[SPARK-6517][mllib] Implement the Algorithm of Hierarchical Clustering #5267

yu-iskw · 2015-03-30T13:40:12Z

I implemented a hierarchical clustering algorithm again. This PR doesn't include examples, documentation and spark.ml APIs. I am going to send another PRs later.
https://issues.apache.org/jira/browse/SPARK-6517

This implementation based on a bi-sectiong K-means clustering.
- It derives from the @freeman-lab 's implementation
The basic idea is not changed from the previous version. ([SPARK-2429] [MLlib] Hierarchical Implementation of KMeans #2906)
- However, It is 1000x faster than the previous version through parallel processing.

Thank you for your great cooperation, RJ Nowling(@rnowling), Jeremy Freeman(@freeman-lab), Xiangrui Meng(@mengxr) and Sean Owen(@srowen).

SparkQA · 2015-03-30T15:04:46Z

Test build #29402 has finished for PR 5267 at commit af0f65b.

This patch passes all tests.
This patch merges cleanly.
This patch adds the following public classes (experimental):
- class HierarchicalClustering(
- class ClusterTree(
- class HierarchicalClusteringModel(val tree: ClusterTree)
- class HierarchicalClusteringModel(JavaModelWrapper, JavaSaveable, JavaLoader):
- class HierarchicalClustering(object):
This patch does not change any dependencies.

SparkQA · 2015-03-30T15:41:27Z

Test build #29403 has finished for PR 5267 at commit 3df7f11.

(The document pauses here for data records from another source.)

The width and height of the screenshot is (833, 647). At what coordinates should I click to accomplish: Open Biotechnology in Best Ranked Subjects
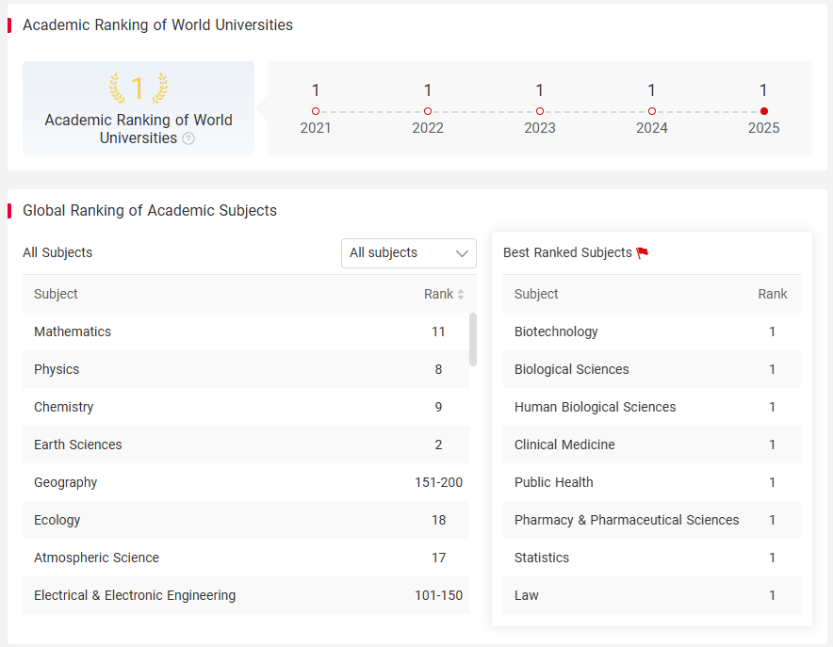click(x=652, y=332)
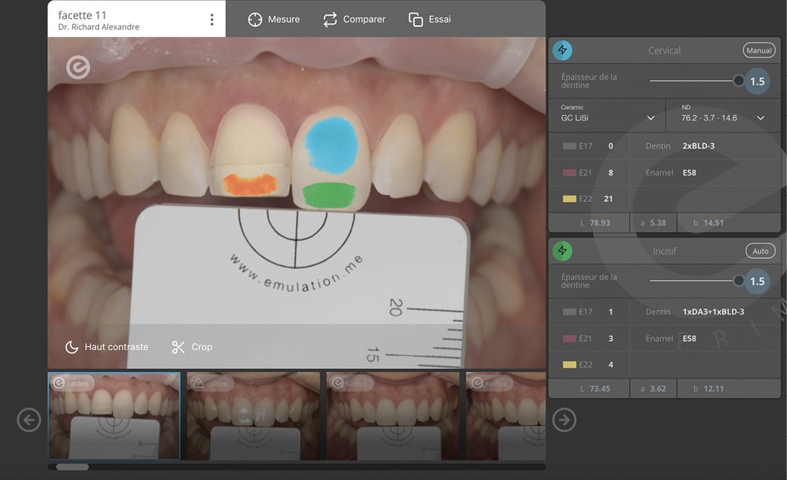Click the Mesure crosshair icon
This screenshot has width=787, height=480.
pos(255,20)
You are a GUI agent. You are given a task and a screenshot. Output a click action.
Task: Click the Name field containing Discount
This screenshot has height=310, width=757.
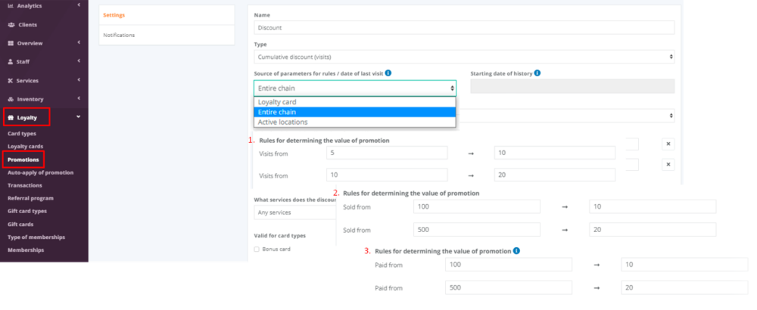[x=464, y=27]
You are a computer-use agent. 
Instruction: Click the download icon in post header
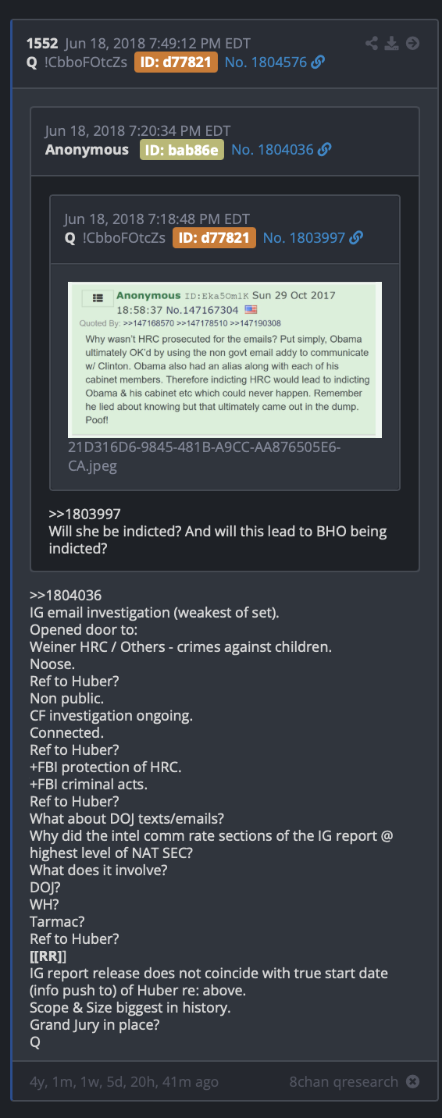point(393,43)
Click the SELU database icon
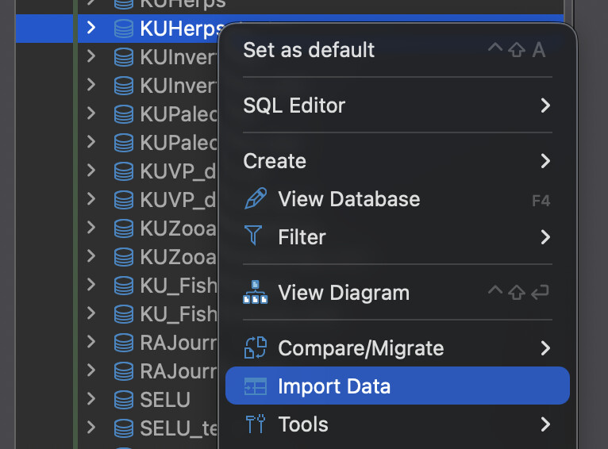This screenshot has height=449, width=608. pyautogui.click(x=123, y=398)
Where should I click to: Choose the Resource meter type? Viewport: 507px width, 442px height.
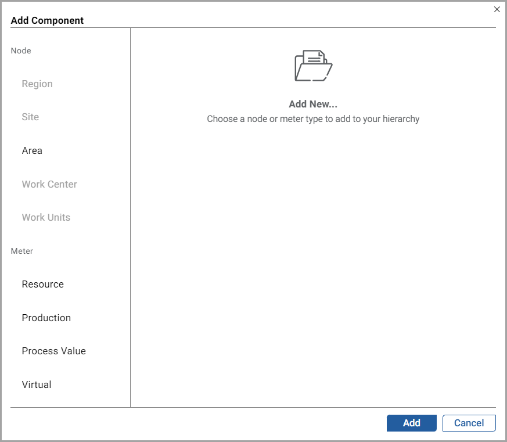coord(43,284)
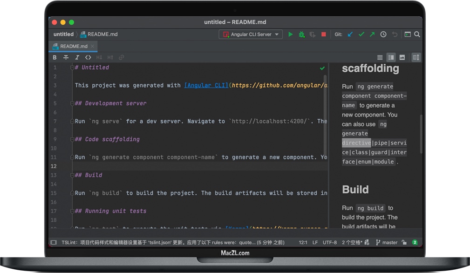Insert a hyperlink using the chain icon
This screenshot has width=470, height=273.
[x=122, y=57]
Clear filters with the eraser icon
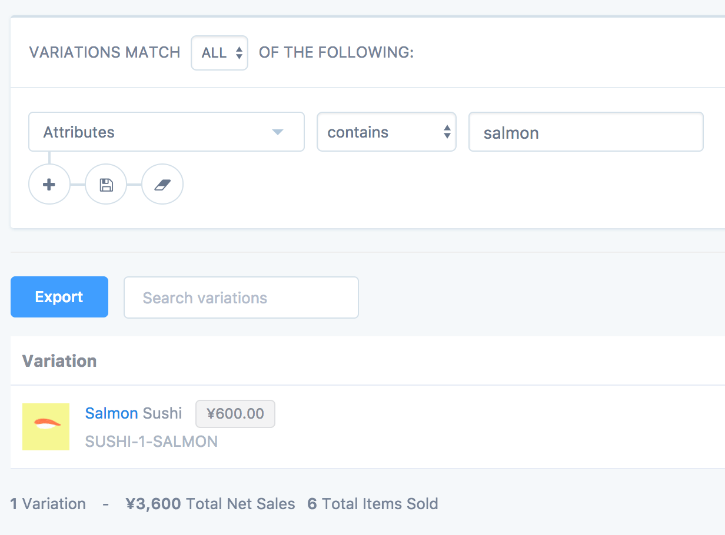 point(162,185)
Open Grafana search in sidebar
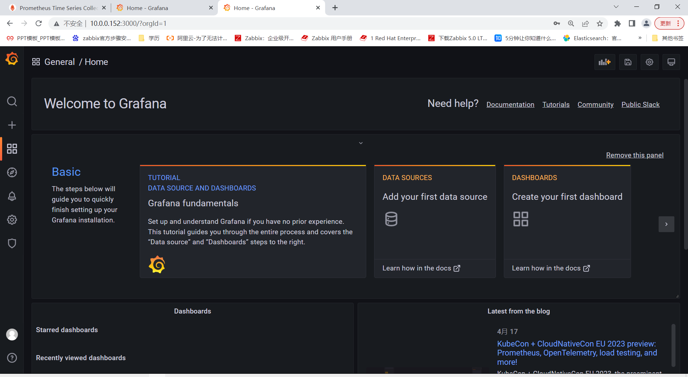 [12, 102]
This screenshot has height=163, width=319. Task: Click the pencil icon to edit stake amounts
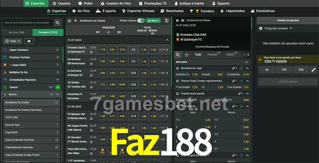pyautogui.click(x=313, y=70)
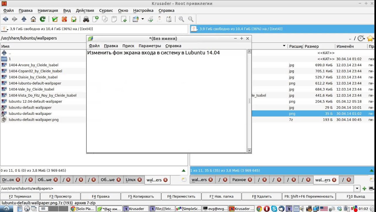Click the text editor vertical scrollbar

click(249, 100)
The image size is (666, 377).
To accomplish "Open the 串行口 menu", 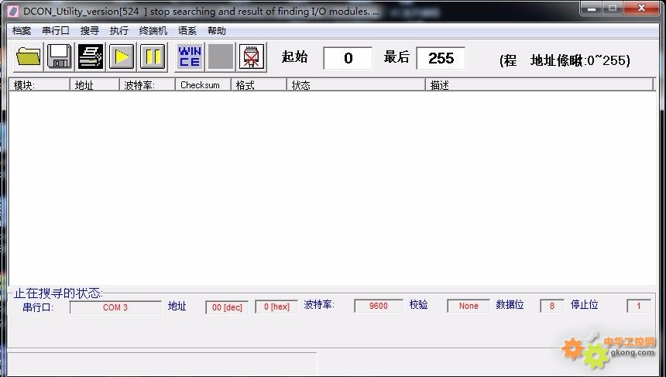I will 56,31.
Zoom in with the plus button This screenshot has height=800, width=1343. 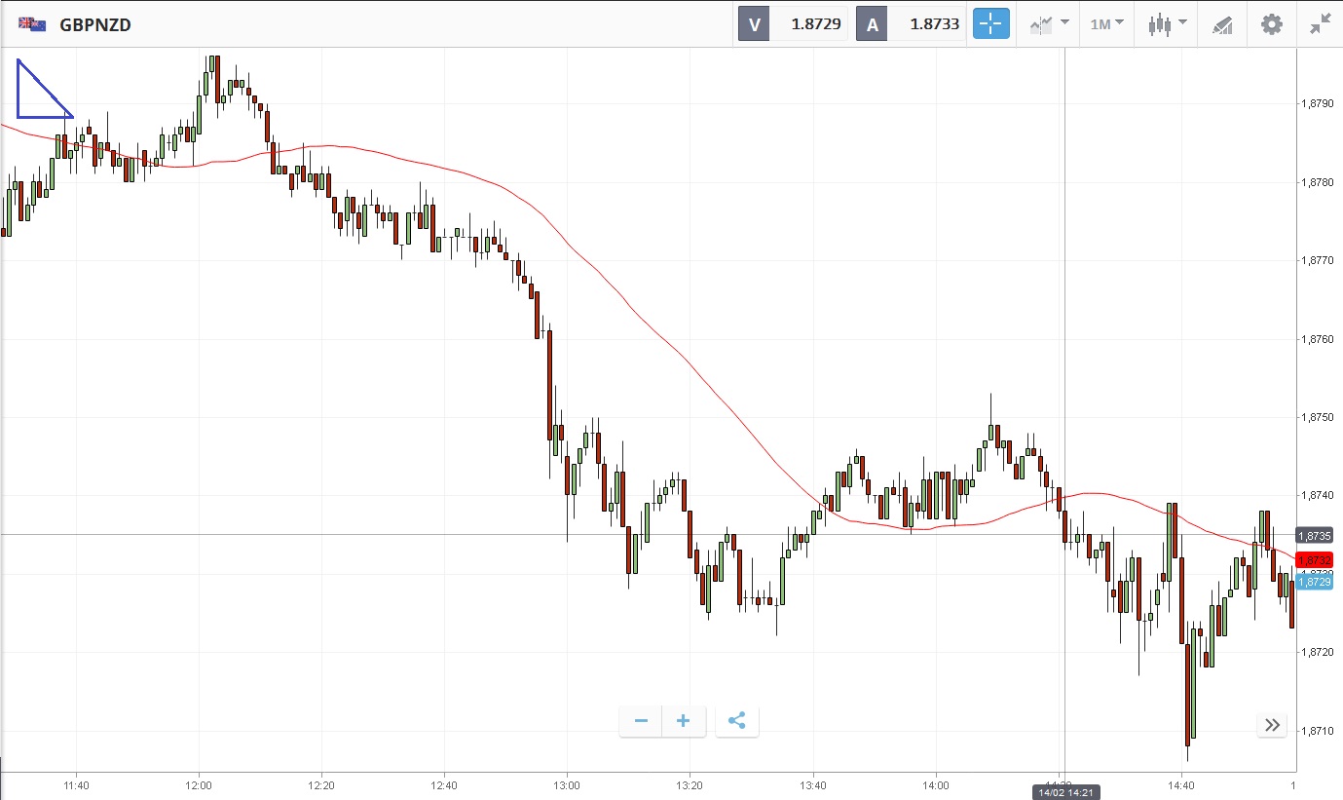(x=684, y=721)
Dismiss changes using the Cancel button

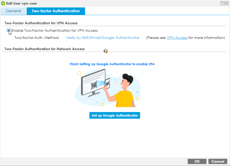(x=218, y=161)
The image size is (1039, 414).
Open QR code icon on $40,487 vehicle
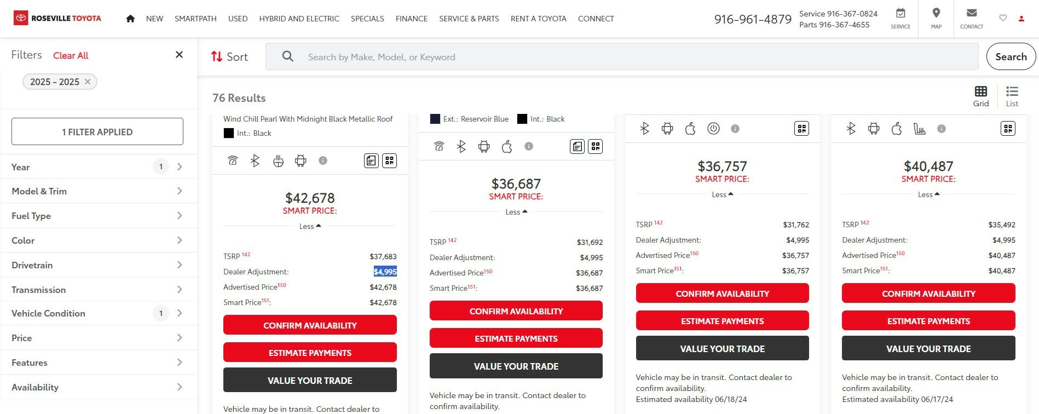point(1008,129)
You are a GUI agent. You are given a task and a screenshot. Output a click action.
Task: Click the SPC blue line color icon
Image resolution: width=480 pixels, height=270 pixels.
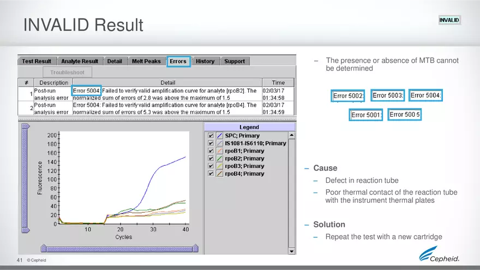pos(220,136)
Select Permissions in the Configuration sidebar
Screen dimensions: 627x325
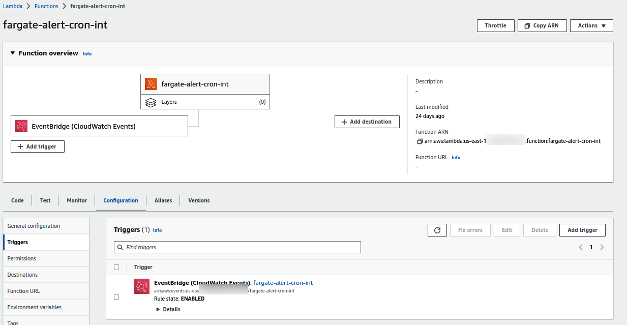[21, 258]
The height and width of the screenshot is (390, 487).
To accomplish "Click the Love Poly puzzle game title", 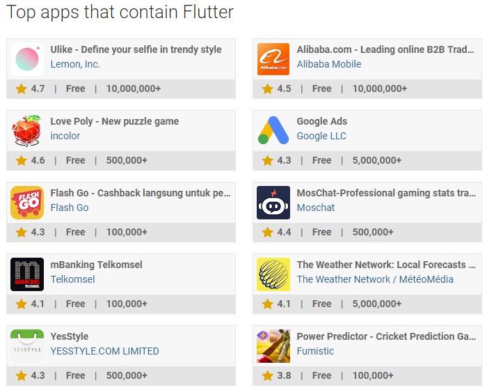I will [115, 121].
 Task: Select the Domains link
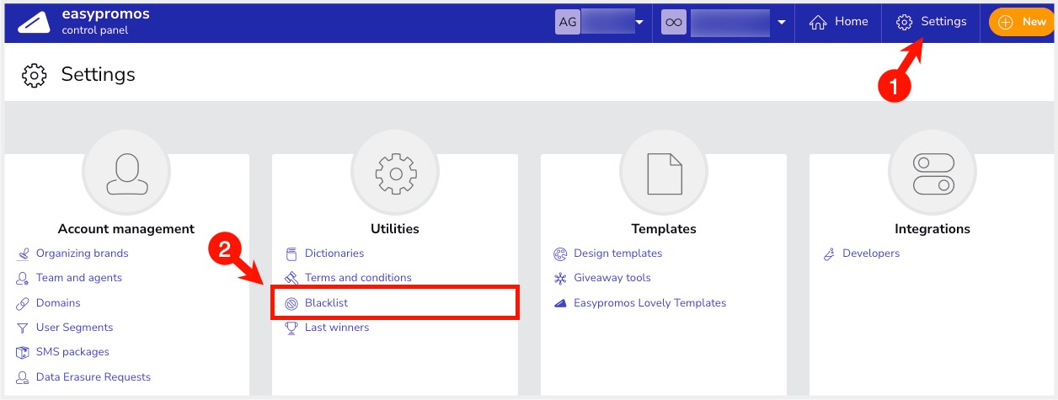tap(58, 302)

This patch passes all tests.
This patch merges cleanly.
This patch adds the following public classes (experimental):
- class HierarchicalClustering(
- class ClusterTree(
- class HierarchicalClusteringModel(val tree: ClusterTree)
- class HierarchicalClusteringModel(JavaModelWrapper, JavaSaveable, JavaLoader):
- class HierarchicalClustering(object):
This patch does not change any dependencies.

yu-iskw · 2015-03-31T23:20:08Z

Hi @jkbradley, @mengxr,
Would you review this PR, especially from the point of view about the design? It supports a saving and loading model functions in both of Scala and Python. I want to make sure that my implementation is suitable in terms of the concept of save/load.
Thanks

freeman-lab · 2015-04-01T08:06:01Z

@yu-iskw great putting this new version together, I'd be happy to do a review (especially re: the algorithm), should be able to get to it in the next few days!

yu-iskw · 2015-04-01T08:09:42Z

@freeman-lab, Thank you for your attention to this matter.

jkbradley · 2015-04-01T21:23:42Z

mllib/src/main/scala/org/apache/spark/mllib/clustering/HierarchicalClustering.scala

+/**
+ * Top-level methods for calling the hierarchical clustering algorithm
+ */
+object HierarchicalClustering extends Logging {


I don't think we need static train() methods since users can use the builder pattern from the HierarchicalClustering class.

Should we remove static train() methods of others? For example, KMeans has static train() method. I'd like to understand the difference. I think we should keep the design concept consistent for users. It is not good that some algorithms support static train() method and others don't support it.

Those static train() methods used to be added everywhere, but at some point, we realized that they require a lot of duplicated code (since Java does not recognize default arguments). We're trying to just add builder methods from now on, but we have to keep the old static train() methods for API stability.

You're right about consistency. I've been thinking about whether we should start deprecating the old static train() methods.

I understand. I agree with that we should start deprecating the old ones.
I am removing the train() static method from HierarchicalClustering object.
Thanks!

Sorry, one more question. How about consistency between Scala and Python?
MLlib in PySpark doesn't support builder methods. How to call a train() method in PySpark should similar to that in Scala. I think that is a static train() method.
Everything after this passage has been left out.